One person opened a package and found two nice photo albums. As he opened up the photo albums, he said, "That is strange. There are photos already in here." Somebody looked over his shoulder and saw a woman in her bikini. Then a bunch of the men ran over to take a peek. Nobody could figure out who brought the albums and why they had already put photos in them. One person said, "That's actually more convenient. You don't have to worry about filling it up and going through all your family photos." Finally, Anne realized it was given by a person who had left the party early and wasn't meant for the gift exchange but for a particular person they had vacationed with.
The only other Christmas party I went to with a gift exchange was for the Multinational Mortgage & Real Estate company. They did the gift exchange right, saying it had to be "gag gifts." Although sometimes a gag gift ends up being something people want. One guy got a pair of SpongeBob SquarePants slippers and was thrilled, saying, "I'll give these to my kids. They'll love them." There was a Monopoly game, which seemed like a good gift for realtors. I was surprised that two different people gave nice chess sets. I thought that was a weird coincidence until a guy named Irwin said, "I got three chess sets this year for Christmas."
Another gift was wrapped in a newspaper. I said to the person who brought it, "Couldn't you get some wrapping paper?" He said, "Hey, whoever gets this also gets to read today's paper. It's a bonus. They can check on their stocks."
One lady got an alarm clock, and somebody said, "Now you can come to work on time for once."
Later, as everyone was gathered around the gifts, a cell phone went off. It was funny watching 20 people look down at their waists at the exact same time, checking to see if it was their phone.
One lady got a purse, and it started a few ladies next to me talking about Louis Vuitton and Kate Spade purses. I decided this was a good time to go and check out the food, which was mostly Filipino stuff. (Most of the staff here is Filipino.) And I enjoy their food, aside
from the desserts. I always see this purple dessert that looks like raw liver. I'm told by somebody there, "You'd love that purple stuff. It tastes like yams." I'll stick with the chocolate chip cookies.

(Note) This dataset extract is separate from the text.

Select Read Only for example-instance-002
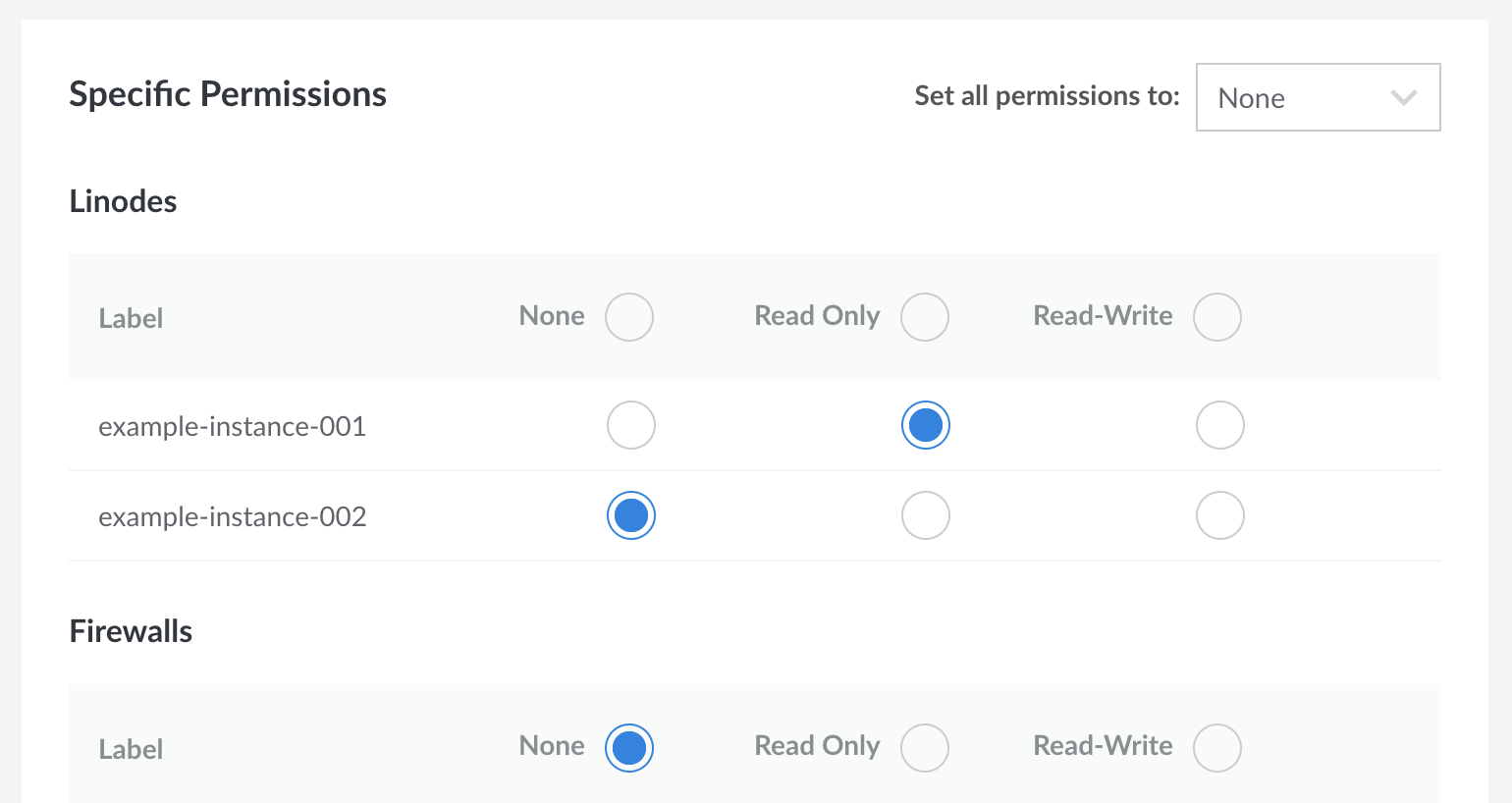Viewport: 1512px width, 803px height. tap(926, 515)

The boss of the company was talking to me about parties. He was at one recently with a DJ and said the cops showed up. Since tonight's party was in their offices in Scripps Ranch, there wasn't a fear of that happening. The music was playing out of a boom box, and not very loudly.

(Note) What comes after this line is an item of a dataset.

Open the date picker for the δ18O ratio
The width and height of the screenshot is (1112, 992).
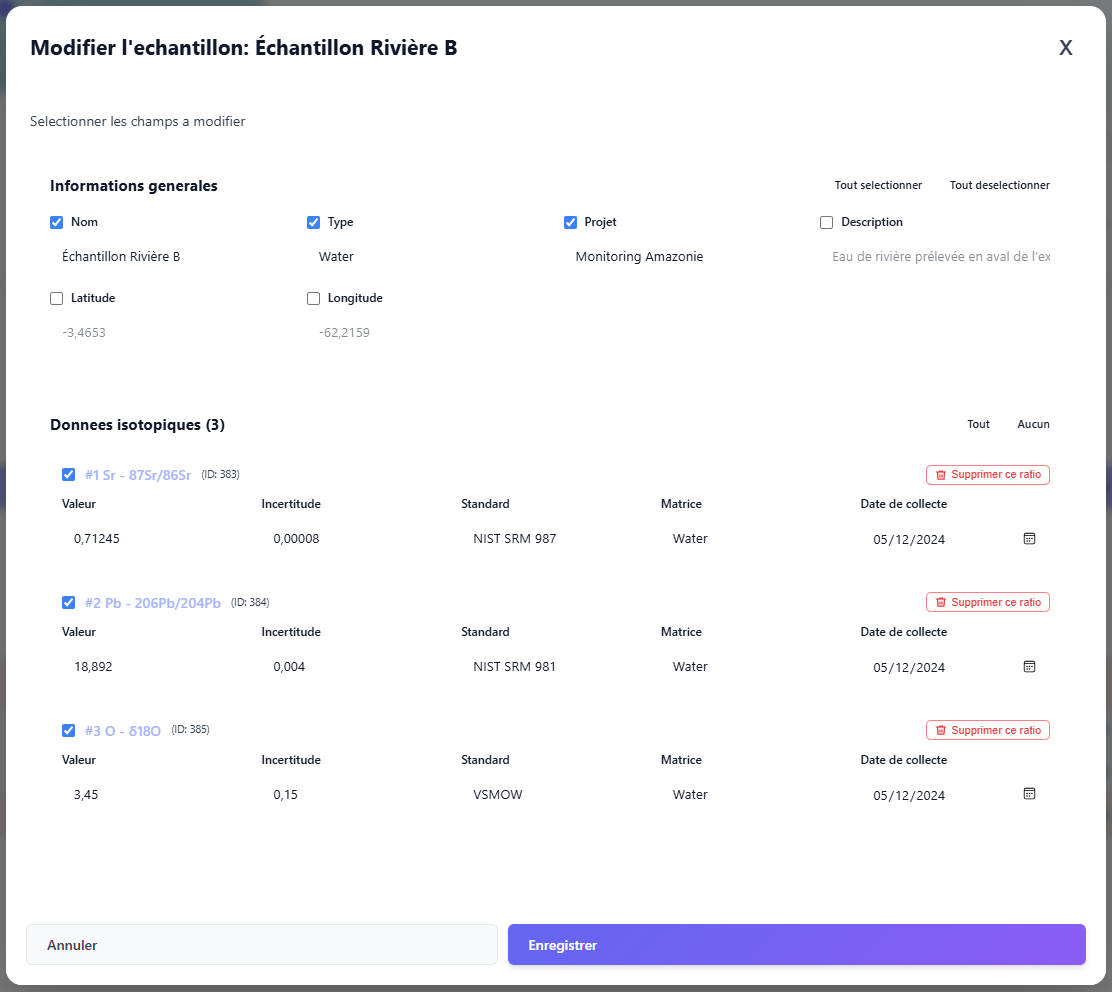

We ended up talking about noisy neighbors and barking dogs. He told me he had occasionally pulled out one of his guns when dogs ended up in his yard. It makes me wonder how he closes a deal in the real estate world.
J. Chivante, a realtor there, kept running back and forth into another room. I followed him and found out where all the alcohol was. But he was just being a good host, fixing drinks for people. There was a copy machine near the alcohol, and we joked about alcohol and office parties and what could end up being a disastrous combination with the copier. I was surprised when Chivante was exchanging recipes with somebody. This is a guy I've played basketball with a few times. It's funny to see somebody who's gotten close to fighting with others on the court talking about how to properly prepare a certain dish.
One lady was carrying a bag of food to the table and dropped it. There was something with strawberry that went all over the place. As she was cleaning up, somebody said, "This is all going to be in the Reader." I assured her it wouldn't be. Ah...sorry.